RIP, Macintosh - phreanix
http://www.newsweek.com/blogs/techtonic-shifts/2010/06/08/does-apple-s-iphone-4-signal-the-death-of-the-macintosh.html

======
billturner
Well, that was a silly article. Of course, the mac can't go anywhere since
they're needed to build the pretty apps for the iOS. They're updating the
hardware (see the recent updates to macbook pros and macbooks) but maybe
they're just slowing down on the main OSX software development. But even
that's fine with me, since Snow Leopard has been working pretty well for me.

------
al_james
Well, Mac is a mature product line. True it might not be at the cutting edge
of Apple's business but it is a highly profitable income stream for Apple. So
it is not going anywhere.

I suppose there is a possibility of iPad cannibalising MacBook sales, but its
pretty much apples and oranges.

That said, I cant help thinking that they might do some kind of Apple desktop
app store where they can keep 30% of the app revenue, but give developers
access to a well integrated distribution channel.

------
mark_l_watson
Isn't there a brand new 2.4 GHz Macbook? Check the online store.

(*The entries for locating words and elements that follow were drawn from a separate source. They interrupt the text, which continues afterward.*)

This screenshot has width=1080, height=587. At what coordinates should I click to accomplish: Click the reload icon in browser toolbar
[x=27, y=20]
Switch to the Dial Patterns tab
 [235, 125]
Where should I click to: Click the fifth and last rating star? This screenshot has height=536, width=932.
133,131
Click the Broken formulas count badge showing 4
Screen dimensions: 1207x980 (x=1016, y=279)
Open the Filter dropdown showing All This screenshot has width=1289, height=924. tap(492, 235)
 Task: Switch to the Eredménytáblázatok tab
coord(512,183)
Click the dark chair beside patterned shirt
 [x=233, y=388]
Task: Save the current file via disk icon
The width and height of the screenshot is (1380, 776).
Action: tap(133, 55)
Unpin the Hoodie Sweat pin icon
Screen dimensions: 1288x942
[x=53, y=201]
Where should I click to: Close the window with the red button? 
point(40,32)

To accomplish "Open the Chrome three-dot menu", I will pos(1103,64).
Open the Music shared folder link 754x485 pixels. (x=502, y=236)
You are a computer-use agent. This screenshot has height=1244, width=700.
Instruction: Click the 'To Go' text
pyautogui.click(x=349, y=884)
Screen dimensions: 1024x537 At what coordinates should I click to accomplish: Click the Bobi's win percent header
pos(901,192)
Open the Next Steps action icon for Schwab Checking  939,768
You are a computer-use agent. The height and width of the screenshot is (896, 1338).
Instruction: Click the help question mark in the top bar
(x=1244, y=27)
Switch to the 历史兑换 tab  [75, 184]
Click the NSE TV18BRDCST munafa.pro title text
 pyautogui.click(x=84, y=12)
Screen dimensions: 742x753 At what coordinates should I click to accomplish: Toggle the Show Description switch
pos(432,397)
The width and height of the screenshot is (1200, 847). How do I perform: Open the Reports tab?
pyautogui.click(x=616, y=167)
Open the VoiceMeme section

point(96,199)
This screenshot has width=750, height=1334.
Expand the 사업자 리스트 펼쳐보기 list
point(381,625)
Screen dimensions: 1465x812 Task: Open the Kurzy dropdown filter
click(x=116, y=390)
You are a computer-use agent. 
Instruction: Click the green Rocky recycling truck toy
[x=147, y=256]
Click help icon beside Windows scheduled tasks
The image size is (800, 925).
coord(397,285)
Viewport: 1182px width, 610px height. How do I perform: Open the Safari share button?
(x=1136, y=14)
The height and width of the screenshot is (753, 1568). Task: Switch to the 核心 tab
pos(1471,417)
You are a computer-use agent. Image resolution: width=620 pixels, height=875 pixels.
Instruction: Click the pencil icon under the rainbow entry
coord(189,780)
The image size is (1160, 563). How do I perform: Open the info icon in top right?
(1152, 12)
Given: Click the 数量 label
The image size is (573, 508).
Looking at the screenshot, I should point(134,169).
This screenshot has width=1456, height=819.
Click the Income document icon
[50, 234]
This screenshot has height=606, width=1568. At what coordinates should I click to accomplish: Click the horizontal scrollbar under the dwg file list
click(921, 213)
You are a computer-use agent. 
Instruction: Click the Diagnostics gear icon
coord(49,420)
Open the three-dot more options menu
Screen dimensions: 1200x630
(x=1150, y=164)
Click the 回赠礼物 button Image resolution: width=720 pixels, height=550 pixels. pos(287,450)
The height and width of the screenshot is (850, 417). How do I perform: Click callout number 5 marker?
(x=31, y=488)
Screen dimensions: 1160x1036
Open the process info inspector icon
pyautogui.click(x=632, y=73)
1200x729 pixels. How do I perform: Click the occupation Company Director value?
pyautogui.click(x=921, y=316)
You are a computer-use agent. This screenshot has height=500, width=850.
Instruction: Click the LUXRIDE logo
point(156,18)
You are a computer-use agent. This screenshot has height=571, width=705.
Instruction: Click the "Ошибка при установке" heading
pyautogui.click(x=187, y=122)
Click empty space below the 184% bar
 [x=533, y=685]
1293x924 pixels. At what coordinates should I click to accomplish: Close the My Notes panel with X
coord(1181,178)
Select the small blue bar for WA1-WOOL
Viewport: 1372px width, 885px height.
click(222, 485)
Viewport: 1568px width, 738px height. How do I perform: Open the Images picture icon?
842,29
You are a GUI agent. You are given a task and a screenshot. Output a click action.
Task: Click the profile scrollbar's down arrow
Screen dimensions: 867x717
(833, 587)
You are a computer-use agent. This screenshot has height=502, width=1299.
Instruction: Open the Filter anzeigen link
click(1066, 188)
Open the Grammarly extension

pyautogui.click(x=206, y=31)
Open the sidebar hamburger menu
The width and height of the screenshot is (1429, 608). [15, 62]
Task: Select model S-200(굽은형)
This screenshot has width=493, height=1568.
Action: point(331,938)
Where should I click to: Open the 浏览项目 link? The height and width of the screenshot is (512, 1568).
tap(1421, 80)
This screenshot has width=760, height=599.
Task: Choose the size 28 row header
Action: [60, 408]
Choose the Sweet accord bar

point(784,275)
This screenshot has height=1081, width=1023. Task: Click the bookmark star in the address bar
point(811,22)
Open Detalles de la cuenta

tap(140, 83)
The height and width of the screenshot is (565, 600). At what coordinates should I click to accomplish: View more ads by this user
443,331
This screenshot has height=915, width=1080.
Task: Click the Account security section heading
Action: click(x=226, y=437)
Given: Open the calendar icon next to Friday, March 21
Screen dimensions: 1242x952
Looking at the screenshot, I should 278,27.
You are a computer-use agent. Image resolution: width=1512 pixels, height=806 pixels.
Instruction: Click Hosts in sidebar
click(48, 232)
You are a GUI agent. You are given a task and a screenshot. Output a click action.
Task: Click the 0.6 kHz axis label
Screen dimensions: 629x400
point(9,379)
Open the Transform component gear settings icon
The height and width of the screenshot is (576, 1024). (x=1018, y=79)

After a long time of using Ubuntu for about 80% of my work, I am drifting back
to OS X for the majority of my work. The issue for me is that the MacBook
keyboard is just a little nicer for reducing hand fatigue for me - not sure
why. That said, MacBooks run Ubuntu great.

------
brudgers
The last major Mac announcement...the air two and a half years ago. Snow
Leopard was thrown off the back off a truck in the middle of the night - right
between the 3GS and the rock and roll event (aka the smokescreen).

The Mac jumped the shark the day Bootcamp was released.